Оскорбленный надзиратель вышел, хлопнув дверью. Вскоре он появился с табуреткой.
— Спасибо. Вы очень любезны, — сказал Рам.
— Предупреждаю, будьте поосторожней! — прошипел служитель.
— Боже ты мой! Разве запрещено хвалить тюремный персонал?
— Молчать!
Дверь захлопнулась.
— Да-а. А ведь этот служитель, наверно, хороший, честный человек, — сказал Рам. — Но его здесь деморализовали. Если мы долго пробудем здесь, нам придется взяться за воспитание тюремщиков. Мы должны изменить эту тюрьму, прежде чем покинем ее. Пока мы добились дополнительной мебели! А как выглядят тюремные камеры в провинции?
— Так же, как здесь, — ответил Мартин. — Отвратительно. Горшок и плевательница, жестяная миска и глиняная кружка. Я смотрю, здесь горшок тоже четырехгранный, как и в камерах Полицейского управления.
— Это сделано по специальному заказу. Над ним трудился художник, — сказал Рам, — Будь уверен, такие горшки стоят недешево!
— А в остальном все то же. Откидная койка, прикрепленная к стене. Полка. Стол. Раковина.
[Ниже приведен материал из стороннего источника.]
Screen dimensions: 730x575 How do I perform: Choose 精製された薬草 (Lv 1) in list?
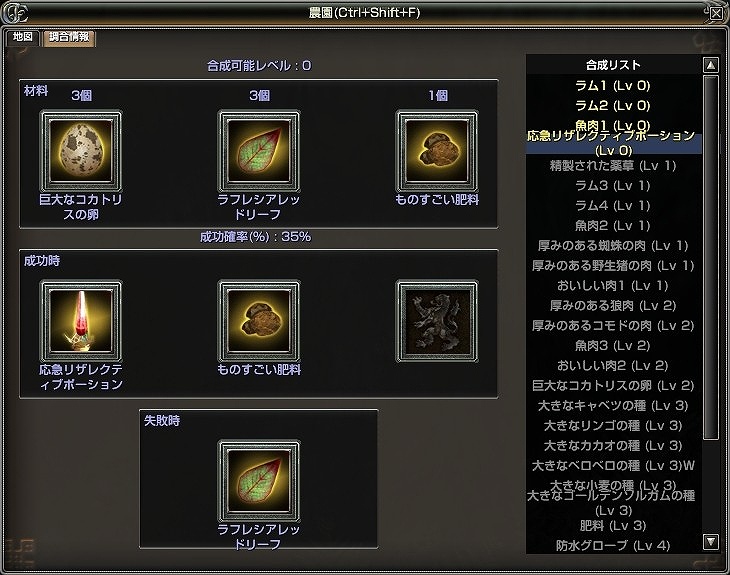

Шесть шагов в длину и три в ширину.
— Маленьких шагов, — поправил Рам.
— Что за объявление висит под окном? Тюремный распорядок?
— Нет, это то, что вешают в жилых домах, — сказал Рам.
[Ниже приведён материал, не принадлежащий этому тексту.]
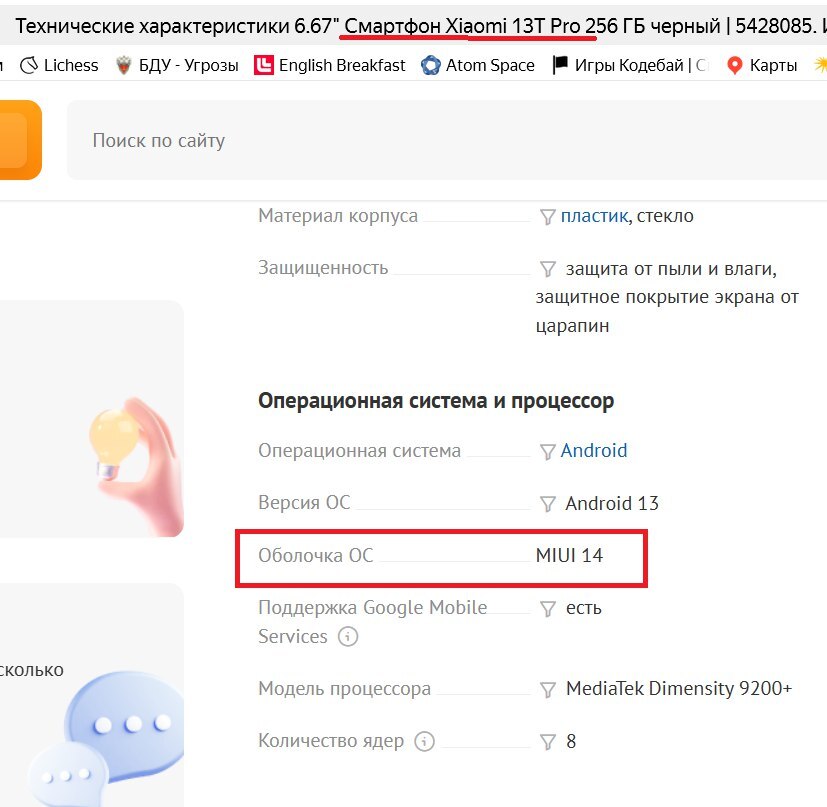Click filter icon next to core count 8

click(x=547, y=742)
Мартин подошел поближе и прочел объявление, написанное на маленьком куске картона:
«При воздушной бомбардировке тюрьма с ее толстыми стенами и противопожарными перекрытиями между этажами — наилучшее место пребывания. Во время бомбежки рекомендуется сесть на пол под окном спиной к стене. Двери камер во время тревоги остаются запертыми».
— Здорово! — сказал Рам.
48
Пока два арестанта, сидя на своих табуретках, беседовали в камере № 32 в тюрьме Вестре, два министра — коллеги беседовали в роскошных покоях дворца Кристиансборг.
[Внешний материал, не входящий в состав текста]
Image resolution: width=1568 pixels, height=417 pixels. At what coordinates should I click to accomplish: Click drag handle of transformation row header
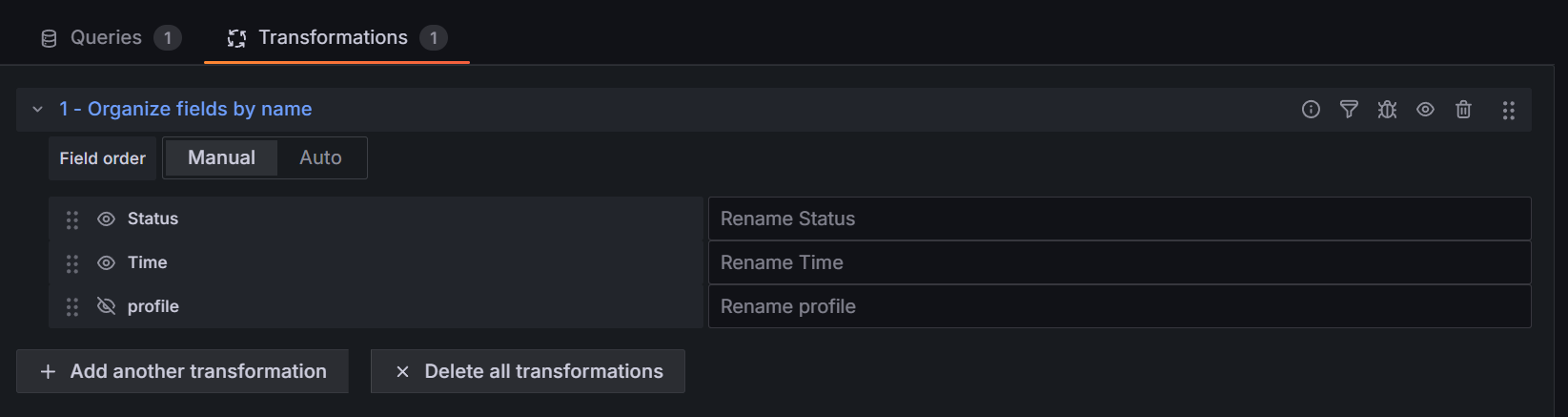tap(1508, 111)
На стенах, обитых штофом, висели портреты покойных датских министров иностранных дел, а сквозь высокие окна господа могли видеть манеж, конюшни и зеленую медную крышу дворцового театра. Стулья, на которых они сидели, были вывезены когда-то из дворца губернатора и напоминали о том времени, когда Дания была великой империей.